Obesity

N -acylphosphatidylethanolamine, a gut-derived circulating factor induced by fat ingestion, inhibits food intake Gillum, M. P. et al. Cell 135, 813–824 (2008)

N-Acylphosphatidylethanolamines (NAPEs) are a group of plasma lipids with previously unknown physiological significance. This paper shows that NAPEs are secreted into the circulation from the small intestine in response to ingested fat and are able to enter the brain, concentrating in the hypothalamus. Chronic NAPE infusion in rats resulted in a reduction of food intake and body weight, suggesting that NAPEs could provide new opportunities for obesity treatments.

Cancer

Small molecule-mediated disruption of Wnt-dependent signaling in tissue regeneration and cancer Chen, B. et al. Nature Chem. Biol. 4 Jan 2009 (doi: 10.1038/nchembio.137)

WNT–β-catenin signalling proteins play a key part in tissue homeostasis and tumorigenesis. By screening a synthetic chemical library, Chen and colleagues discovered two new classes of small molecules that disrupted discrete regulatory steps in the WNT–β-catenin pathway. Using these compounds, they demonstrated a transient, reversible suppression of the WNT–β-catenin pathway response in zebrafish and established a mechanism-based approach to target cancerous cell growth in vitro. So, such signal transduction mechanisms could be exploited for chemical genetics and therapeutic targeting.

Atherosclerosis

Disrupting functional interactions between platelet chemokines inhibits atherosclerosis in hyperlipidemic mice Koenen, R. R. et al. Nature Med. 15, 97–103 (2009)

Chemokine-driven mononuclear-cell recruitment leads to arterial-wall inflammation in atherosclerosis, but directly antagonizing chemokine receptors could lead to immunological side effects. These authors determined structural features of heteromers of the chemokine ligands CCL5 and CXCL4 and designed stable peptide inhibitors that specifically disrupted proinflammatory CCL5–CXCL4 interactions. In mice, one CCL5–CXCL4 inhibitor attenuated monocyte recruitment and reduced atherosclerosis, establishing the potential of targeting heteromer formation to achieve therapeutic effects.

Anticancer drugs

Effective use of PI3K and MEK inhibitors to treat mutant Kras G12D and PIK3CA H1047R murine lung cancers Engelman, J. A. et al. Nature Med. 14, 1351–1356 (2008)

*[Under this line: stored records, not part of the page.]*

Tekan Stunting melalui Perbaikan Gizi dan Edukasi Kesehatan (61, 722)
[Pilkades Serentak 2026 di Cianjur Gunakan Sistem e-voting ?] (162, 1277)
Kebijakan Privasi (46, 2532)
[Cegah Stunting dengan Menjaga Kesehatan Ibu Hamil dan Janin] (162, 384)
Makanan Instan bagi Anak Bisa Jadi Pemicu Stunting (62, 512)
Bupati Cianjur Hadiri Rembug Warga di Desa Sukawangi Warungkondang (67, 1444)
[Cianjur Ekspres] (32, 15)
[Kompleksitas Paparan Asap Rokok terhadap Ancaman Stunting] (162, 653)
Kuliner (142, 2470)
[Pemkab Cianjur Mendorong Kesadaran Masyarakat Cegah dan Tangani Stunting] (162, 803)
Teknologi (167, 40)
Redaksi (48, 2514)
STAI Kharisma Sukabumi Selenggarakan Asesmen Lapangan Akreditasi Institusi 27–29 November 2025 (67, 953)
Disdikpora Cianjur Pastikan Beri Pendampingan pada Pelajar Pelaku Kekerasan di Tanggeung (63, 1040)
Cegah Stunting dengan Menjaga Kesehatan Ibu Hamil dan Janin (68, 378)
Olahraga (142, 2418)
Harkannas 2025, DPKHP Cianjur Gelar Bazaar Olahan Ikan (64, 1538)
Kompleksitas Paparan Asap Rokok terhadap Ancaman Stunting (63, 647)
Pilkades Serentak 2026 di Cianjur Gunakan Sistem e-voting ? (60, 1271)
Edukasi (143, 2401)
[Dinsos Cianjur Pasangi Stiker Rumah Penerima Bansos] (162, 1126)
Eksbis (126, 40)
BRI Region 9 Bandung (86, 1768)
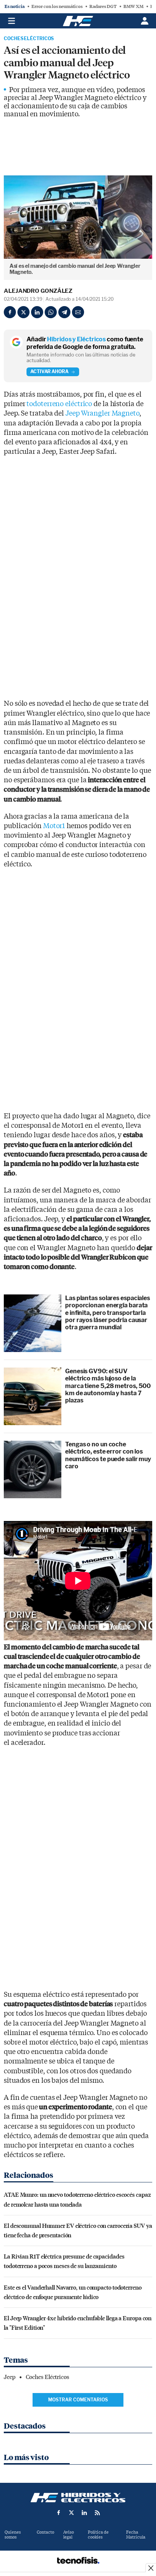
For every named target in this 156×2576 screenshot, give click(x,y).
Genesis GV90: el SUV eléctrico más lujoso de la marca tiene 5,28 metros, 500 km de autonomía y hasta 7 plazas (108, 1386)
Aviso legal (68, 2535)
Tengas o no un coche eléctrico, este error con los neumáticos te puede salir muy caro (108, 1455)
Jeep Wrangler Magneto (102, 413)
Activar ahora (49, 371)
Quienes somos (13, 2535)
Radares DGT (103, 6)
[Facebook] (10, 312)
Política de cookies (98, 2535)
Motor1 (54, 826)
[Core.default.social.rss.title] (97, 2512)
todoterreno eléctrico (59, 404)
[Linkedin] (37, 312)
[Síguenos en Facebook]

To more closely mimic human lung cancer, Engelman and colleagues developed transgenic mouse models of lung tumours. Treatment of tumours driven by mutant phosphoinositide 3-kinase (PI3K) with NVP-BEZ235 — a dual pan-PI3K and mTOR (mammalian target of rapamycin) inhibitor — led to marked tumour regression. In mouse lung cancers driven by mutant Kras — a tumour type associated with poor prognosis — NVP-BEZ235 combined with a mitogen-activated protein kinase kinase inhibitor led to a marked synergy in shrinking these tumours.